To investigate whether BLACAT1 activated autophagy through miR-17, the LC3-I/LC3-II ratio and Beclin 1 expression were determined. It was identified that treatment with autophagy inhibitor 3-methyladenine (3-MA) suppressed autophagy of A549 cells. BLACAT1 overexpression promoted the conversion of LC3-I into LC3-II, and facilitated Beclin 1 expression in A549 cells, whereas miR-17 mimic eliminated the promotional effect of BLACAT1 overexpression (Fig. 5A). Following treatment with the autophagy agonist rapamycin, autophagy of A549/DDP cells was promoted. si-BLACAT1 inhibited the conversion of LC3-I into LC3-II, and suppressed Beclin 1 expression in A549/DDP cells, whereas miR-17 inhibitor eliminated the inhibitory effect of si-BLACAT1 (Fig. 5B). These results indicated that BLACAT1 upregulated autophagy-associated proteins to activate autophagy through inhibiting miR-17.

The function of BLACAT1 in the chemoresistance of NSCLC cells was investigated further. Following stimulation with DDP, BLACAT1 overexpression promoted chemoresistance of A549 cells and increased MRP1 expression in A549 cells, and miR-17 mimic eliminated the promotional effect of BLACAT1 overexpression (Fig. 6A). Following stimulation with DDP, si-BLACAT1 inhibited chemoresistance of A549/DDP cells and decreased MRP1 expression, and miR-17 inhibitor eliminated the inhibitory effect of si-BLACAT1 (Fig. 6B).
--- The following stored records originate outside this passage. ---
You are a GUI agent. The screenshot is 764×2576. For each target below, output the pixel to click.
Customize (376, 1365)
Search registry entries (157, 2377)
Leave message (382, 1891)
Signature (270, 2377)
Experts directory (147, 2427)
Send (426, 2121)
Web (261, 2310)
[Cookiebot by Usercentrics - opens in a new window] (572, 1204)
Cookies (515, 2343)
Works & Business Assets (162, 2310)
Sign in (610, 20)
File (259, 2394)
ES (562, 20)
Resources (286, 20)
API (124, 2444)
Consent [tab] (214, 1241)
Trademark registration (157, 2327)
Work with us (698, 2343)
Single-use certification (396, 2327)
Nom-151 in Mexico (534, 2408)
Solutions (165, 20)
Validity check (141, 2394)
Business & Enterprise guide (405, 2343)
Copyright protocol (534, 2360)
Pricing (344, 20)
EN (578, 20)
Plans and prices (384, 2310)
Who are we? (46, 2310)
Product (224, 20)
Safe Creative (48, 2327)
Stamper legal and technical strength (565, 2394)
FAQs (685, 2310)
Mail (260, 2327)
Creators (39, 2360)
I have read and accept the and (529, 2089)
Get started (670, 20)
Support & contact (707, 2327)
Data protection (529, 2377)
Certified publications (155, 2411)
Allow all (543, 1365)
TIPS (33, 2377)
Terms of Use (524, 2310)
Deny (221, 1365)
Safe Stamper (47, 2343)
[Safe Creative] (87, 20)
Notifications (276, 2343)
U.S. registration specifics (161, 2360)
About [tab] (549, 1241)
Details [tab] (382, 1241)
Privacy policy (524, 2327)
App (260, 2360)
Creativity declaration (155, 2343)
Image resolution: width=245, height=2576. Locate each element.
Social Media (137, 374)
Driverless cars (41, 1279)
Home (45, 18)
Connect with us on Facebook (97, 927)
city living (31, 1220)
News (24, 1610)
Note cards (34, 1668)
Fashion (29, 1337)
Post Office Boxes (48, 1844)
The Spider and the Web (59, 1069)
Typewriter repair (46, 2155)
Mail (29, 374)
A549/DDP cells were transfected with lenti-si-control or lenti-si-BLACAT1, and the effect of BLACAT1 on chemo-resistance in NSCLC in vivo was observed. Tumor volumes in mice of the lenti-si-BLACAT1 group were lower compared with those in the lenti-si-control group (Fig. 7A). As presented in Fig. 7B, BLACAT1 inhibition suppressed BLACAT1 and ATG7 expression, and promoted miR-17 expression of tumor tissues in the xenograft mouse model. Furthermore, BLACAT1 inhibition suppressed conversion of LC3-I into LC3-II, and inhibited Beclin 1 and MRP1 expression (Fig. 7C), which suggested that BLACAT1 inhibition ameliorated autophagy and chemoresistance in NSCLC.